**** Source data

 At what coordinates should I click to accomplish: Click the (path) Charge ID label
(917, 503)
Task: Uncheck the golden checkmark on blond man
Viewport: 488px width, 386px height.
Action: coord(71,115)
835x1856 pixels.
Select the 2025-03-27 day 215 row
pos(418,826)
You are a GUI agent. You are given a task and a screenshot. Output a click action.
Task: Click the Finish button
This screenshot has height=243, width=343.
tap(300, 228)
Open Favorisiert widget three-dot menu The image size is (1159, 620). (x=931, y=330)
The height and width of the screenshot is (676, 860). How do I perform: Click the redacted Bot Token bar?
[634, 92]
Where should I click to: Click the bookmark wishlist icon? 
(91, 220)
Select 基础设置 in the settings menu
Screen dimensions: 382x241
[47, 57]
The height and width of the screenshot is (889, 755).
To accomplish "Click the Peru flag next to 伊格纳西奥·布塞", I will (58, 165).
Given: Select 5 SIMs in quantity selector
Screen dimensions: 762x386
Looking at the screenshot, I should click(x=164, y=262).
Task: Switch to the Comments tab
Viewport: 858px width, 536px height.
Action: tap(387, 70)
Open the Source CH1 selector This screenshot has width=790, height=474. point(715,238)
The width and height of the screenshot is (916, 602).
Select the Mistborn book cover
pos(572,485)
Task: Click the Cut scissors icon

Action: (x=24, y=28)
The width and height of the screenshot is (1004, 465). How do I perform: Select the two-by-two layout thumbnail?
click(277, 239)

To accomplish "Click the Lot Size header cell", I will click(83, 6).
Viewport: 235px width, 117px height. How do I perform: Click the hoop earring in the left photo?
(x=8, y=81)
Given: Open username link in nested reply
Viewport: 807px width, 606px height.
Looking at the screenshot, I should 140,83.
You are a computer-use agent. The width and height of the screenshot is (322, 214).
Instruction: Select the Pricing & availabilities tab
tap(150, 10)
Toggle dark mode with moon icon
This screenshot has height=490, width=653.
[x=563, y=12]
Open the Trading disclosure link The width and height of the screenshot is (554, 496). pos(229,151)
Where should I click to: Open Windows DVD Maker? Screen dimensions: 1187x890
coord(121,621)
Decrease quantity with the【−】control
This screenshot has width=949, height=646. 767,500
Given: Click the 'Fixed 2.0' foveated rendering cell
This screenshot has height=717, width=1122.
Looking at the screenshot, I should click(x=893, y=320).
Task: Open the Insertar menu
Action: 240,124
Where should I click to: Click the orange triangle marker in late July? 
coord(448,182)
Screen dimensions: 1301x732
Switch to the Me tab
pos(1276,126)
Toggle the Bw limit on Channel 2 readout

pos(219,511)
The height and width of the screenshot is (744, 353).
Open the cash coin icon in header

********

Word search in the records above: please count the lines holding "header" and state the count alone.

Result below — 2